■ **WHAT NEEDS TO BE DONE**
Reproduce from the records below, with no pictures, exactly the lines between the one containing "Task: Toggle bold formatting in Excel" and the one containing "Where should I click to: Click the green", inclusive.

■ **TASK DATA**

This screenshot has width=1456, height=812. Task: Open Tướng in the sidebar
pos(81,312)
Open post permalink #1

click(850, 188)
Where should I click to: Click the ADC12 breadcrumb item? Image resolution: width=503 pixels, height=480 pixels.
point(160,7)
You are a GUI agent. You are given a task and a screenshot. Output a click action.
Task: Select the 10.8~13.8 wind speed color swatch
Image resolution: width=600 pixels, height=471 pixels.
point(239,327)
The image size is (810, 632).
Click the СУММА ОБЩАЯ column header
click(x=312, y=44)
---
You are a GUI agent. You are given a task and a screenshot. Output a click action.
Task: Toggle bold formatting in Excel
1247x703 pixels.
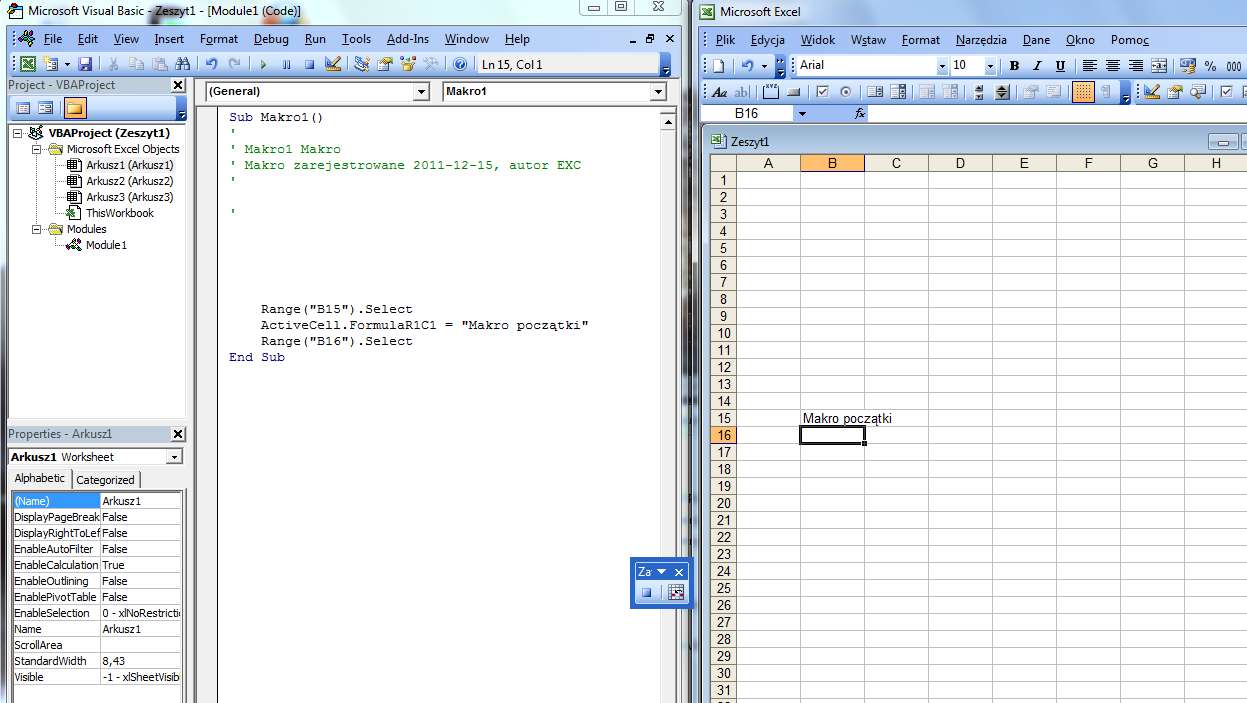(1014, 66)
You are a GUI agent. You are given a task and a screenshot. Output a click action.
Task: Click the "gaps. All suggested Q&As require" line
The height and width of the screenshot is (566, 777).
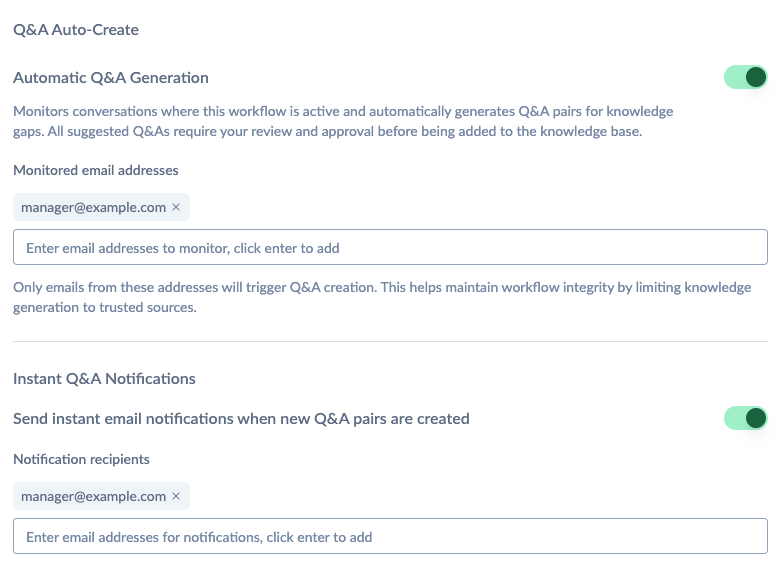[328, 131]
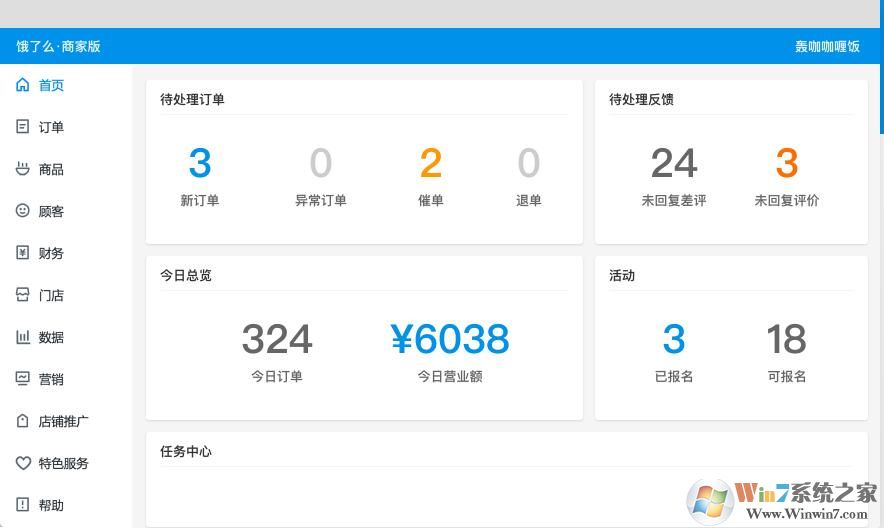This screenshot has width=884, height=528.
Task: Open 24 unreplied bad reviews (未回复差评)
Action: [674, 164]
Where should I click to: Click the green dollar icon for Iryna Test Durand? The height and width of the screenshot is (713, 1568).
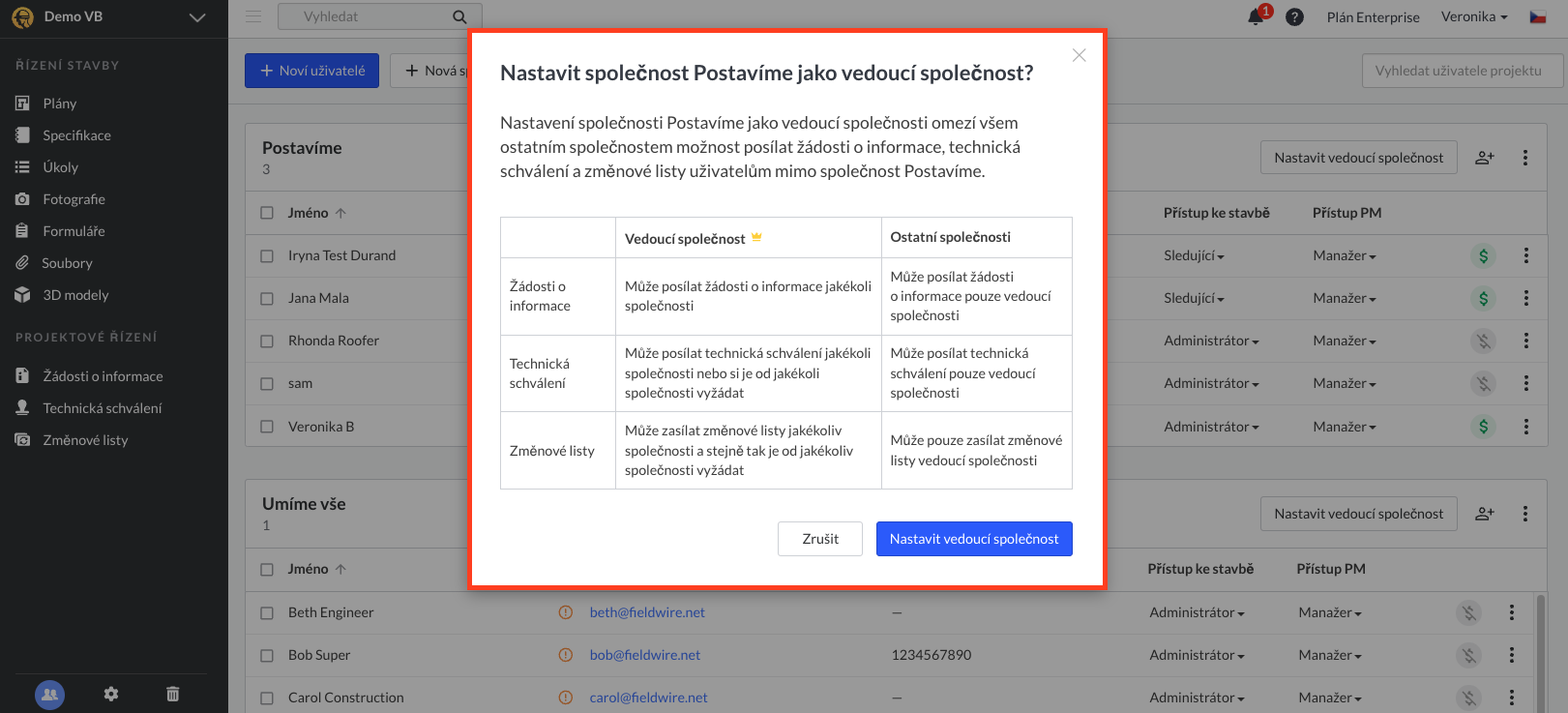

■ **REPLY TO THE TASK**
Task: Toggle bold formatting in Excel
1247x703 pixels.
(1014, 66)
You are a GUI agent. You are given a task and a screenshot. Output a click action.
Task: Click the "gaps. All suggested Q&As require" line
The height and width of the screenshot is (566, 777).
[328, 131]
This screenshot has width=884, height=528.
Task: Open 24 unreplied bad reviews (未回复差评)
Action: [674, 164]
Where should I click to: Click the green dollar icon for Iryna Test Durand? The height and width of the screenshot is (713, 1568).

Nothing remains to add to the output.